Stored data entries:
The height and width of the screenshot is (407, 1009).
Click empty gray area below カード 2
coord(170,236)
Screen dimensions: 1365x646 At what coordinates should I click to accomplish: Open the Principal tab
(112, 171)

Task directions
An exact copy of all the records is what is needed here.

Exercise response
The height and width of the screenshot is (407, 1009).
Click empty gray area below カード 2
coord(170,236)
Screen dimensions: 1365x646 At what coordinates should I click to accomplish: Open the Principal tab
(112, 171)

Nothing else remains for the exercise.